Overall, it’s a great function to use to help you aggregate your data into specific date parts while keeping a date format. However, the DATE_TRUNC function isn’t your swiss army knife–it’s not able to do magic or solve all of your problems (we’re looking at you star). Instead, DATE_TRUNC is your standard kitchen knife—it’s simple and efficient, and you almost never start cooking (data modeling) without it.

How to use the DATE_TRUNC function​

For the DATE_TRUNC function, there are two arguments you must pass in:

  • The date part: This is the days/months/weeks/years (level) you want your field to be truncated out to
  • The date/time you want to be truncated

The DATE_TRUNC function can be used in SELECT statements and WHERE clauses.

Most, if not all, modern cloud data warehouses support some type of the DATE_TRUNC function. There may be some minor differences between the argument order for DATE_TRUNC across data warehouses, but the functionality very much remains the same.

Below, we’ll outline some of the slight differences in the implementation between some of the data warehouses.

The DATE_TRUNC function in Snowflake and Databricks​

In Snowflake and Databricks, you can use the DATE_TRUNC function using the following syntax:

date_trunc(<date_part>, <date/time field>)

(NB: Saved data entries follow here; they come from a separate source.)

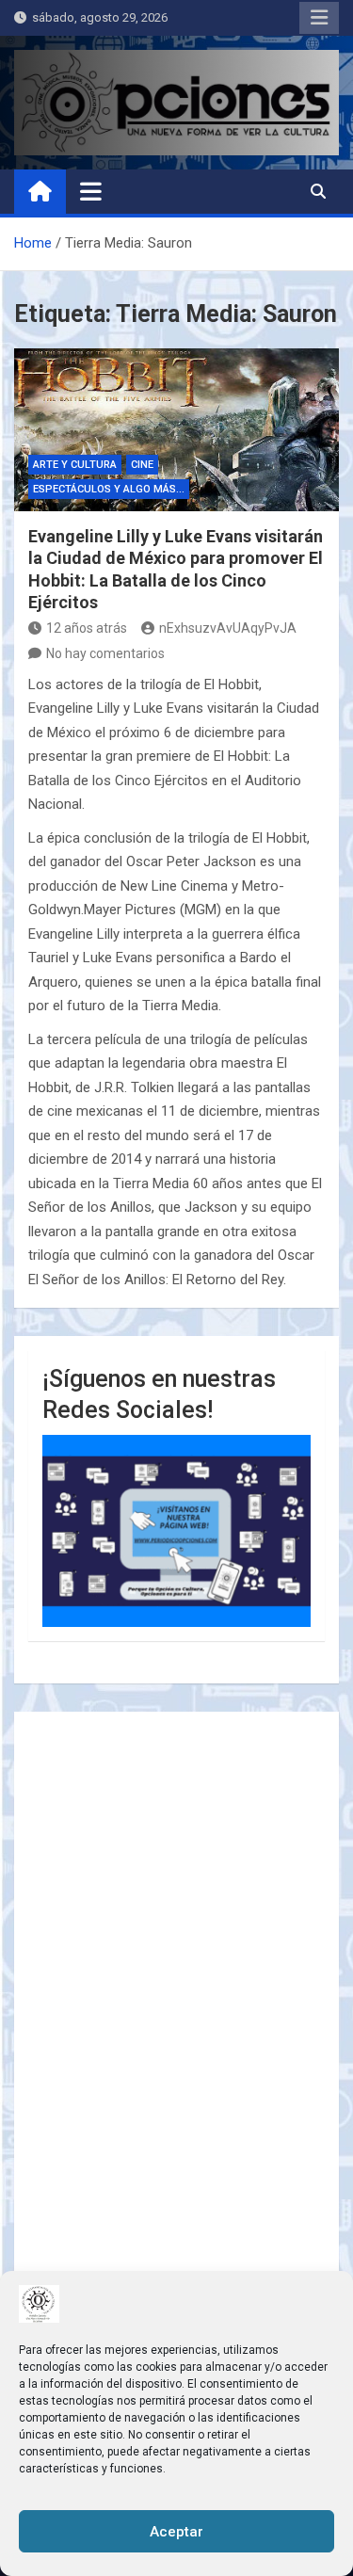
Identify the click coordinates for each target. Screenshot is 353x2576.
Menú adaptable (319, 18)
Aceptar (176, 2531)
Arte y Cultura (75, 465)
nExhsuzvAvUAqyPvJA (228, 628)
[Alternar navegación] (91, 191)
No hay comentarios (105, 653)
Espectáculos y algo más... (109, 489)
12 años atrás (86, 628)
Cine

In these platforms, the <date_part> is passed in as the first argument in the DATE_TRUNC function.

The DATE_TRUNC function in Google BigQuery and Amazon Redshift​

In Google BigQuery and Amazon Redshift, the <date_part> is passed in as the first argument and the <date/time field> is the second argument:

date_trunc(<date/time field>, <date part>)

A note on BigQuery: BigQuery’s DATE_TRUNC function supports the truncation of date types, whereas Snowflake, Redshift, and Databricks’ <date/time field> can be a date or timestamp data type. BigQuery also supports DATETIME_TRUNC and TIMESTAMP_TRUNC functions to support truncation of more granular date/time types.

A dbt macro to remember​

Why Snowflake, Amazon Redshift, Databricks, and Google BigQuery decided to use different implementations of essentially the same function is beyond us and it’s not worth the headache trying to figure that out. Instead of remembering if the <date_part> or the <date/time field> comes first, (which, let’s be honest, we can literally never remember) you can rely on a dbt Core macro to help you get away from finicky syntax.

With dbt v1.2, adapters now support cross-database macros to help you write certain functions, like DATE_TRUNC and DATEDIFF, without having to memorize sticky function syntax.

Using the Jaffle Shop, a simple dataset and dbt project, you can truncate the order_date from the orders table using the dbt DATE_TRUNC macro:

select
order_id,
order_date,
{{ date_trunc("week", "order_date") }} as order_week,
{{ date_trunc("month", "order_date") }} as order_month,
{{ date_trunc("year", "order_date") }} as order_year
from {{ ref('orders') }}

Running the above would product the following sample results:

order_idorder_dateorder_weekorder_monthorder_year
12018-01-012018-01-012018-01-012018-01-01
702018-03-122018-03-122018-03-012018-01-01
912018-03-312018-03-262018-03-012018-01-01

The order_week, order_month, and order_year fields are the truncated values from the order_date field.